Indexing many pdf files

Fish · May 18, 2018, 4:37pm

I want to index many pdf files. I read about ingest attachment plugin. I also researched for examples online. One of them is Ingesting and Exploring Scientific Papers using Elastic Cloud. However, I have not yet found a tutorial that shows step by step how to index pdf files for a beginner. Anyone know a good example on how to index pdf files? Currently, I am using the PyPDF2 python library to read pdf files and then index them using the elasticsarch python client. However, I noticed PyPDF2 does not read some of the pdf files appropriately and that is why I want to try the ingest attachment plugin. I am using AWS Elasticsearch service and the ingest attachment plugin has already been installed.

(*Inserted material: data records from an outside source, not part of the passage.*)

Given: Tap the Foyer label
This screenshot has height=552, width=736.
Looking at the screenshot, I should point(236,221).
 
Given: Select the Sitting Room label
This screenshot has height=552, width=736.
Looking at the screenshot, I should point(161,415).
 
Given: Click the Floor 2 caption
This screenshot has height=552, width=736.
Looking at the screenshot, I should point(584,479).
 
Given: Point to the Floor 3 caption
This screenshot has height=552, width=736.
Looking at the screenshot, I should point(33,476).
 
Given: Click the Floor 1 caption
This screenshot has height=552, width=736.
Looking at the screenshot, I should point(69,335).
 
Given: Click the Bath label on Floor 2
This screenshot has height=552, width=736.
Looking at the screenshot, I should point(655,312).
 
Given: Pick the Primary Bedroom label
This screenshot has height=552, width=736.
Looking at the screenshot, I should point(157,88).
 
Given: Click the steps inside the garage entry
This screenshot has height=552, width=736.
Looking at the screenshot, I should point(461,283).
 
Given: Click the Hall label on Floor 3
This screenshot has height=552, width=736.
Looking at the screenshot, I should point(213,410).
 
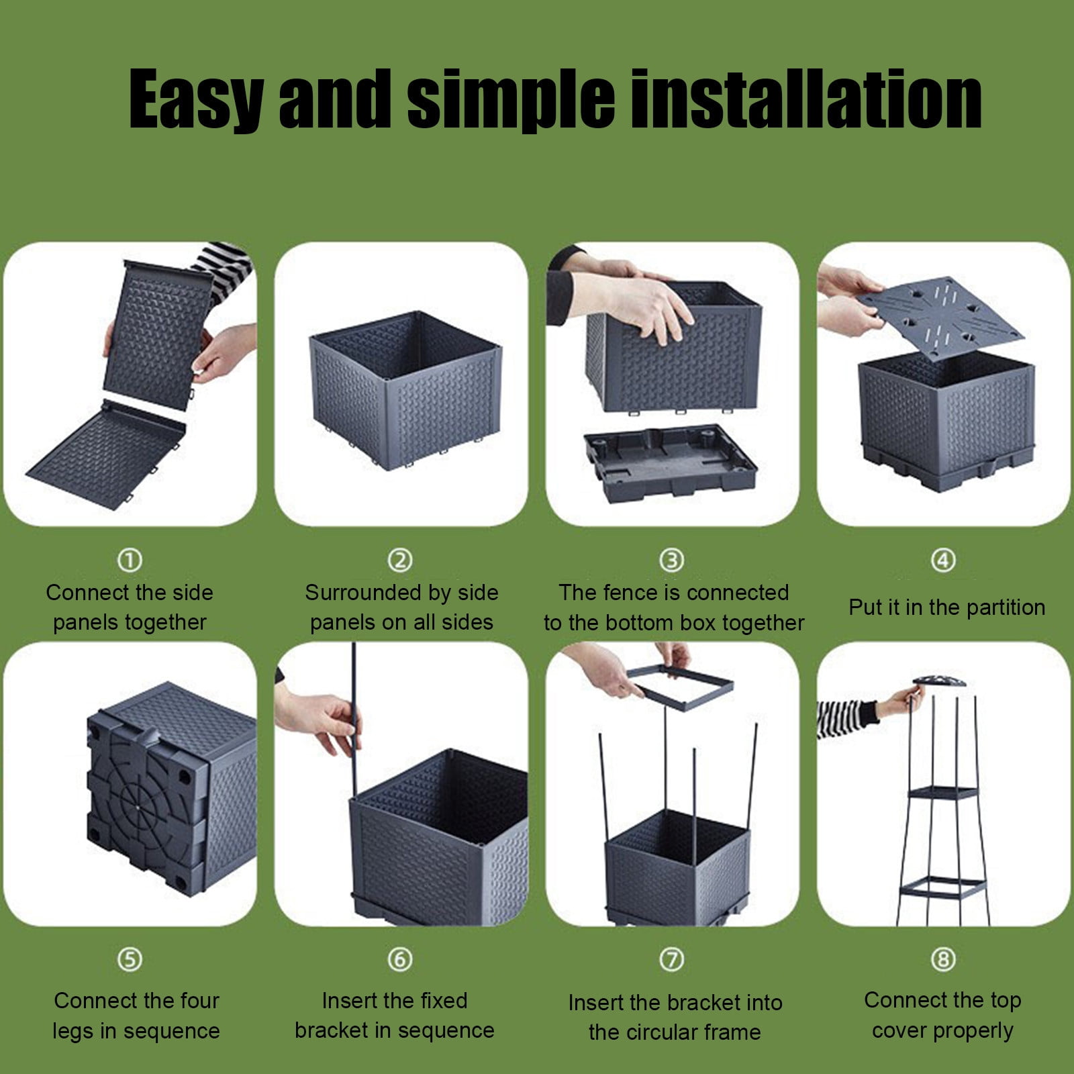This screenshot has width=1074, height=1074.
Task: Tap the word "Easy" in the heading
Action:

dadoonet · May 18, 2018, 5:12pm

Have also a look at FSCrawler project which might help.

BTW did you look at https://www.elastic.co/cloud and https://aws.amazon.com/marketplace/pp/B01N6YCISK ?

Cloud by elastic is the only way to have access to X-Pack. Think about what is there yet like Security, Monitoring, Reporting and what is coming like Canvas, SQL...

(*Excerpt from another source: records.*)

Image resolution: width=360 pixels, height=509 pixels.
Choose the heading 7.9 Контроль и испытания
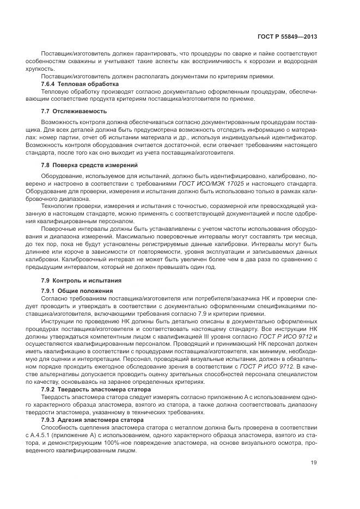coord(81,280)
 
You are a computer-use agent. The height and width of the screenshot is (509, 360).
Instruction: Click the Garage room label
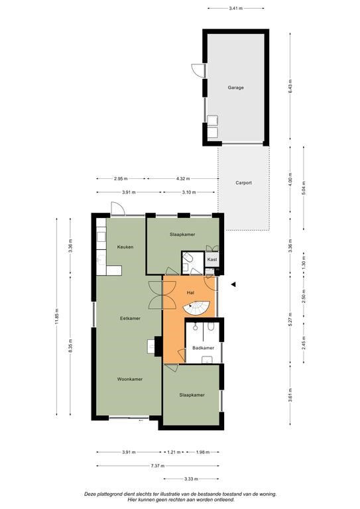(235, 87)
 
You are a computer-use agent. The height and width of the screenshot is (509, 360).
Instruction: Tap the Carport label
(243, 183)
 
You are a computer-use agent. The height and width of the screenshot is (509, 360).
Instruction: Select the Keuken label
(125, 247)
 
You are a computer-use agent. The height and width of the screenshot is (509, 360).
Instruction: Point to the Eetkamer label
(130, 318)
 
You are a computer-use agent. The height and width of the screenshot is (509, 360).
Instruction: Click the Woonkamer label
(130, 379)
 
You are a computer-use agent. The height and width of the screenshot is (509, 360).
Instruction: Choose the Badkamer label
(204, 348)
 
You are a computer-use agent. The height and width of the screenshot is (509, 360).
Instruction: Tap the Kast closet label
(212, 260)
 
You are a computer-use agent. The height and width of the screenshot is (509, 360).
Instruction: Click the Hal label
(190, 293)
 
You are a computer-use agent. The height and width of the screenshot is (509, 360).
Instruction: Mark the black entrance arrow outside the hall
(233, 285)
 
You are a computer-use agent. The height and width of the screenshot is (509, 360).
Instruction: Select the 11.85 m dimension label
(57, 317)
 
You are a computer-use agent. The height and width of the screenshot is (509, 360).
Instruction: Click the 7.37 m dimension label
(158, 466)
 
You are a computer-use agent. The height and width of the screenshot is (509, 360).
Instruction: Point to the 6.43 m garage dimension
(290, 86)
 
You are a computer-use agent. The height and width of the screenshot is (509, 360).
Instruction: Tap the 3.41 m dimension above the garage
(235, 8)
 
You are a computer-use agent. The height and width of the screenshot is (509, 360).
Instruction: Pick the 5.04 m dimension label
(304, 188)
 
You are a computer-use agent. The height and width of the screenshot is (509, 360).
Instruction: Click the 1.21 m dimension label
(174, 452)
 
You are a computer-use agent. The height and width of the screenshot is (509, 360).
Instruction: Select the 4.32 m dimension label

Fish · May 18, 2018, 6:05pm

FSCrawler looks a great solution for my problem. I created put pdf files in c:\tmp\es but I am getting "string out of range: -1" error message. What could be the problem? error

As you can see below, I have put many pdf files in tmp\es folder.

Thank you
pdfs

dadoonet · May 18, 2018, 6:47pm

Can you try the latest snapshot?

Fish · May 18, 2018, 7:10pm

I still get the same error message. It says " we found old configuration setting" as you can see from the screenshot below. I do not know what it is. Thanks.
error

dadoonet · May 18, 2018, 7:25pm

Please don't post images of text as they are hardly readable and not searchable.

Instead paste the text and format it with </> icon. Check the preview window.

Can you remove the .fscrawler dir? It should be in your home directory.
Then restart from scratch?

If it fails again, please activate debug mode and copy here the full logs.

Fish · May 18, 2018, 7:51pm

I have removed the the .fscrawler dir but still getting the same error message. Thanks.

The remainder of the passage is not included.